De l’assemblage au montage cinématographique :
Instauration et standardisation d’une pratique

RECENSION.
[ cinéma ]

3

texte
Pierre Pageau

 

La disposition des images

ou éviter les temps morts

 

L’ouvrage d’André Gaudreault et Laurent Le Forestier nous propose un nouveau regard sur le montage. On sait bien, pourtant, que ce concept a déjà été abondement analysé, discuté. Au plus simple il s’agit d’opérations d’assemblage de divers éléments visuels et sonores (nos amis anglophones parlent du cutting). On doit sa plus grande expansion aux écrits du cinéaste soviétique S.M. Eisenstein.

Le mot même de montage nous le devons à la langue française, il sera utilisé par les premiers grands maîtres théoriciens du montage : aussi bien Eisenstein qu’un Béla Balázs. Balázs parlera du montage comme « le procédé le plus important dans la production du sens au cinéma » (p. 311). Il écrit cela en 1930. En 2015 l’auteur Jacques Aumont a pu publier un ouvrage, Le montage « la seule invention du cinéma » (Vrin Éditeur). On voit bien qu’il y a une permanence de propos sur l’importance de cette étape de la construction d’un film.

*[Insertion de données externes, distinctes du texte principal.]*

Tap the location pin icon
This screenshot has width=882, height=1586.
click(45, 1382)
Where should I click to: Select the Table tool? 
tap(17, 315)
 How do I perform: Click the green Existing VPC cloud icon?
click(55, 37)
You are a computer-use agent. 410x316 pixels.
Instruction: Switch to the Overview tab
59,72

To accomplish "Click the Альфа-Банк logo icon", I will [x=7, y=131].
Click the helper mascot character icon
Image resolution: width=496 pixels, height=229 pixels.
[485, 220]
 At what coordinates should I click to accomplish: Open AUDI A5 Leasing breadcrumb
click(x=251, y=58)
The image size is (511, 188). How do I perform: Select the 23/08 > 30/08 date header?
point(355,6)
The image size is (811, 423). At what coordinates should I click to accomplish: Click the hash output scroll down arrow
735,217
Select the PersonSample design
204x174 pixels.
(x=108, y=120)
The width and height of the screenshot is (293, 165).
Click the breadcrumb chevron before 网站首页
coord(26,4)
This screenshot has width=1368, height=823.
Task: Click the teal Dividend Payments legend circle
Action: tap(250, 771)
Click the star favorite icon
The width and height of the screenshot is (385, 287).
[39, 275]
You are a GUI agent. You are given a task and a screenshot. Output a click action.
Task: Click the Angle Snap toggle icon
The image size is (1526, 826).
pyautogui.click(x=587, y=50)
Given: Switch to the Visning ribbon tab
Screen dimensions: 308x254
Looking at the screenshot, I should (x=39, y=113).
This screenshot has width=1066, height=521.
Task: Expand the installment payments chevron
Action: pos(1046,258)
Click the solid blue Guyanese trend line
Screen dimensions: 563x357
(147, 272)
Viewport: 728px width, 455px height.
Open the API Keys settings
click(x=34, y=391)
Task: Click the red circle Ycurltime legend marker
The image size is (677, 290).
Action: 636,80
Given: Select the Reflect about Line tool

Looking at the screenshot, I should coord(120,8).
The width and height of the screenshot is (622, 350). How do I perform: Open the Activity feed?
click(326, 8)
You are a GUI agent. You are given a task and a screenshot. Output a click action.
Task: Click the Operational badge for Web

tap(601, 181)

Cette fois-ci, l’ouvrage en question est le produit de deux universitaires, bien reconnus pour leurs recherches sur le « cinéma des premiers temps » (1895-1915 pour l’essentiel). Un texte comme « Temporalité et narrativité : Le cinéma des premiers temps (1895-1915) », in Études littéraires, avril 1980, est un bon exemple. Bien qu’il s’agisse d’auteurs universitaires, et non pas de praticiens du montage, ce livre ne va parler du montage en tant que théorie (regard le plus souvent posé par des académiciens), mais bien du montage en tant que « pratique ». Pratique qui s’inscrit dans l’Histoire. Celle particulièrement du cinéma muet; ce que confirme les auteurs en conclusion : « Notre histoire, qui s’est attachée à la pratique du « montage » durant le muet, s’interrompt donc au seuil d’une ère de conceptualisation… » (p. 324). Le choix des illustrations va bien dans ce sens : on peut voir des images d’outils précis qui ont servis au travail de collage, qui est à la base du montage de la pellicule. Dans la section Index général il y une entrée plus importante que les autres, celle du mot « colle », au total une trentaine de pages. En page de fin Tom Gunning (professeur émérite de l’Université de Chicago) a bien compris à quel point ce livre va nous donner « la clé du mystère » du début des diverses formes de coupe et collage « qui ont façonné la pratique du montage cinématographique ». Il ne faut pas se surprendre alors que les grands cinéastes de la période de la Révolution soviétique (1919-1929), comme Eisenstein, mais aussi Vertov, Koulechov, Poudovkine, soient souvent cités. Mais aussi une œuvre d’avant-garde comme La roue (1923) d’Abel Gance.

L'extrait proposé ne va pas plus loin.